(本文)

+ + +

オーディオラック雑感

国内のオーディオ関連のウェブサイトや出版物の誌面には、編集部の選んだ読者や記事に関連するライターのオーディオルームが紹介されています。大抵の場合そこにはショーの会場のごとく燦然と輝くオーディオコンポーネントが整然と並べられていて、当然それらのベッドとして専用のオーディオラックに収められています。けれどその中にはごく稀にではあるものの機器の使いこなしに全く無頓着なのか関心が無いのか、ことのほか設置環境に敏感な高性能機材を飾り棚や家具の上に無造作に置いただけだったり、はたまた収納家具然としたラックにただ詰め込まれた状態を目の当たりにした時には、その大胆さと鷹揚さに言葉を失ってしまいます。

オーディオラックがセッティングのクォリティーの全てを決めてしまうとはまで申しませんが、セッティングの要としてオーディオラックを含めたバランスで考えることが肝心です。ところが上記のようにことここに至ってもそんなことは眼中に無い人の存在、ベテランのオーディオフリークスの中でさえも上記の二点に頓着しない人がいる現実があります。その様な状況を甘受されている要因を考えてみると、大凡オーディオ機器のクォリティーだけがその音を決めるポイントであり、セッティングや電源廻りの影響はたかが知れている等、現況の把握よりも過去から引きずり続けている思い込みが頭の中に居座っているからかもしれません。

+ + +

(データ項目)
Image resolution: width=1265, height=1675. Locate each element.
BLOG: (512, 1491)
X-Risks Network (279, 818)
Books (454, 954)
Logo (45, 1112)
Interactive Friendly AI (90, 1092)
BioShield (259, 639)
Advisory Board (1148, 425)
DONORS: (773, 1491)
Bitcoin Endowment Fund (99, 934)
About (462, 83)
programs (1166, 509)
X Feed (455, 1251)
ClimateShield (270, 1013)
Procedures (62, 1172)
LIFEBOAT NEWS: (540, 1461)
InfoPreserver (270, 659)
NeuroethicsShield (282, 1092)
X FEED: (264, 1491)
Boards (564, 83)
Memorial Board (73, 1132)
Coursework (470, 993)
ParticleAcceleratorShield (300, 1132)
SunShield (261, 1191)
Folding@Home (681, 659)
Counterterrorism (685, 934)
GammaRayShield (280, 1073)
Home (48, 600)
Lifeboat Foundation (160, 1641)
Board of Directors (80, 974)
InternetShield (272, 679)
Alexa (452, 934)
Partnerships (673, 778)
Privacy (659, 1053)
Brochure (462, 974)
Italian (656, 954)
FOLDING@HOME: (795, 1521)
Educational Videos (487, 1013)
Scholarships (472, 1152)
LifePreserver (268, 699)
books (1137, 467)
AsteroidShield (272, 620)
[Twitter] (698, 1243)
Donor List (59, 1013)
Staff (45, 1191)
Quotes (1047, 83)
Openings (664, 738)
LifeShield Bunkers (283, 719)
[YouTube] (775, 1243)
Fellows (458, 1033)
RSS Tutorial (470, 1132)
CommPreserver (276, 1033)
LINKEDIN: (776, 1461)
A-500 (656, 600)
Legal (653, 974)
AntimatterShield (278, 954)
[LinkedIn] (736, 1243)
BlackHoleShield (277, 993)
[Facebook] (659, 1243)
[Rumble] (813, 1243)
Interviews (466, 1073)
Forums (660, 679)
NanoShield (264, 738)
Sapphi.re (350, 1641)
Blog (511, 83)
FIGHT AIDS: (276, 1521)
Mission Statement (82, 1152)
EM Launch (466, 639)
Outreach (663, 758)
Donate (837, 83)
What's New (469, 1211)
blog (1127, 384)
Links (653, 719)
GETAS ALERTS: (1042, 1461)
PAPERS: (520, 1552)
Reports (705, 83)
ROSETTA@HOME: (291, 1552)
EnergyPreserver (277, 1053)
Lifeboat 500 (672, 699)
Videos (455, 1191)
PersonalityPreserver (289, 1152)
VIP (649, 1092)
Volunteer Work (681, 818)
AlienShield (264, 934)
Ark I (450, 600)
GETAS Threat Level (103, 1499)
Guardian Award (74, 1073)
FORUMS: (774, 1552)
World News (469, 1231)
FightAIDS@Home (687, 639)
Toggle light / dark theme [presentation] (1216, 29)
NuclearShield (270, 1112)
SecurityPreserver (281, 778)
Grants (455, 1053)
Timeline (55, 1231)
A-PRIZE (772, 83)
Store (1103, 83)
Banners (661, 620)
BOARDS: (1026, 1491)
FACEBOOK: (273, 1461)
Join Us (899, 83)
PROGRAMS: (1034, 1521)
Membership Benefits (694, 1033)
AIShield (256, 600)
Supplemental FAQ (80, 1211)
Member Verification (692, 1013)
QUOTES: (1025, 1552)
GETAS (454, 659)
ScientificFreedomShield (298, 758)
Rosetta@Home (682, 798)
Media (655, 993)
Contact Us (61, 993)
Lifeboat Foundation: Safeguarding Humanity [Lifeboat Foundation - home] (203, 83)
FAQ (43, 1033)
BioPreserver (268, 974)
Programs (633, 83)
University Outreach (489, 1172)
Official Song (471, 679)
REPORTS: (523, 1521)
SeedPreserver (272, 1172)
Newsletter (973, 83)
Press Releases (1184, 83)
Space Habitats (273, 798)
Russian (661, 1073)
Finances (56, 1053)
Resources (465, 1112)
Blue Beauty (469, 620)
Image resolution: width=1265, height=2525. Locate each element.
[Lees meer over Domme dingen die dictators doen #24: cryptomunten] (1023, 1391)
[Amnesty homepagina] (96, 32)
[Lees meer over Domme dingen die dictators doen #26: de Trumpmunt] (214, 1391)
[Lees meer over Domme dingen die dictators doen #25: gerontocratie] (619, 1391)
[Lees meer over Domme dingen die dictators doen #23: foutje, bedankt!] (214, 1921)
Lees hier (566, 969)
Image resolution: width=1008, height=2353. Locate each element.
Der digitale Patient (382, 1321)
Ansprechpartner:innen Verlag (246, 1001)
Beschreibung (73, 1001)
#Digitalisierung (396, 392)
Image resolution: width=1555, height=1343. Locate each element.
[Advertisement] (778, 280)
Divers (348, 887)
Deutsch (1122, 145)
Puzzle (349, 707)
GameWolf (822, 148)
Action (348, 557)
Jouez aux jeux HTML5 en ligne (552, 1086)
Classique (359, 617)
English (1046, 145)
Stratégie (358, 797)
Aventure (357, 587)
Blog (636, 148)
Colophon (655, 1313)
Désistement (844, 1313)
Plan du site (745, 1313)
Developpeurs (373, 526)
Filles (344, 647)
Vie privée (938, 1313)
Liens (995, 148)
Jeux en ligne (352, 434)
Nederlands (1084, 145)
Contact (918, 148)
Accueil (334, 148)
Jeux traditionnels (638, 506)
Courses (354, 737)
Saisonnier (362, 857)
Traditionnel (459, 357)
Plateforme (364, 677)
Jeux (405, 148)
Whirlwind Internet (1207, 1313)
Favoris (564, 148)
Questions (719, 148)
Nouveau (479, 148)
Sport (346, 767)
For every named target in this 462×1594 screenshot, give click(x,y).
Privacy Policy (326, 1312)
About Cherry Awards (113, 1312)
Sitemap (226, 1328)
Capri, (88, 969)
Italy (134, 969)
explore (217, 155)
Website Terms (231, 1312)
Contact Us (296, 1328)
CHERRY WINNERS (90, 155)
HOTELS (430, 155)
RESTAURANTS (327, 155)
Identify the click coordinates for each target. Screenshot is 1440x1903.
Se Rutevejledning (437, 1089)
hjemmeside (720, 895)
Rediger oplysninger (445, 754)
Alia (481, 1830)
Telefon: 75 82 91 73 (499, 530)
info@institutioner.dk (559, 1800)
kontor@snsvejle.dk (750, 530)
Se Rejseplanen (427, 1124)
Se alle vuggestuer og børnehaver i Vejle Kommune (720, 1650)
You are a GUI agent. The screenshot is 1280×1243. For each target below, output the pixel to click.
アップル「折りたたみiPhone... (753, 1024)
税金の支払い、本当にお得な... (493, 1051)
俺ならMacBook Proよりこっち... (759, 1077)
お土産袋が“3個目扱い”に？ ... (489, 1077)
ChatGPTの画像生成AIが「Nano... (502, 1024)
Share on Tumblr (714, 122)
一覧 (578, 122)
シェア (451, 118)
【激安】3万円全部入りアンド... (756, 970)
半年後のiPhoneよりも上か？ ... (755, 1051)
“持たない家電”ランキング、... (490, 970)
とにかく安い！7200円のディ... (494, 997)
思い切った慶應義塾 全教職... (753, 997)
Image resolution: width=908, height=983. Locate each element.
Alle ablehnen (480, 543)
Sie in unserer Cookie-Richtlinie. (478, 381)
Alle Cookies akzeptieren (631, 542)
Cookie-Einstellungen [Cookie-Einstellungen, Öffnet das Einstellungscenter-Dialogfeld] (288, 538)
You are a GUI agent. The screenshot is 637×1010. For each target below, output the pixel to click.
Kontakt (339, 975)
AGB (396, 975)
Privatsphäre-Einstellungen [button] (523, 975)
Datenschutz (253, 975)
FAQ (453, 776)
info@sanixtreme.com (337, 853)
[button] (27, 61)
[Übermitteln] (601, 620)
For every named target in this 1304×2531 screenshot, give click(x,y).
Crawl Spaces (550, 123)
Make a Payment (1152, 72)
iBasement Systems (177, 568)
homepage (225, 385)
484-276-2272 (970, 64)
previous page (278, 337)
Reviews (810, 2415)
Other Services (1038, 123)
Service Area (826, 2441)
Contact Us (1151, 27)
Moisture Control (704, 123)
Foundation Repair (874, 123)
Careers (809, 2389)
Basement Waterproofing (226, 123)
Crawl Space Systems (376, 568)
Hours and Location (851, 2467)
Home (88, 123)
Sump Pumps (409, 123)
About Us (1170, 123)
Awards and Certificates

+ + +

(取り組む問題)
A - 「オーディオラック雑感」の本文について、次の問いに答えてください。
(i) 紹介されるオーディオルームでは、機器はたいてい何に収められていますか。
(ii) ごく稀な例では、設置環境に敏感な高性能機材が何の上に無造作に置かれていますか。
(iii) セッティングの要として、何を含めたバランスで考えることが肝心だと述べられていますか。
B - 「オーディオラック雑感」の本文のうち、「国内のオーディオ関連のウェブ」から「さに言葉を失ってしまいます。」までを一字も変えずにそのまま書き写してください。

(解答)
A -
(i) 専用のオーディオラック
(ii) 飾り棚や家具の上
(iii) オーディオラック

B -
国内のオーディオ関連のウェブサイトや出版物の誌面には、編集部の選んだ読者や記事に関連するライターのオーディオルームが紹介されています。大抵の場合そこにはショーの会場のごとく燦然と輝くオーディオコンポーネントが整然と並べられていて、当然それらのベッドとして専用のオーディオラックに収められています。けれどその中にはごく稀にではあるものの機器の使いこなしに全く無頓着なのか関心が無いのか、ことのほか設置環境に敏感な高性能機材を飾り棚や家具の上に無造作に置いただけだったり、はたまた収納家具然としたラックにただ詰め込まれた状態を目の当たりにした時には、その大胆さと鷹揚さに言葉を失ってしまいます。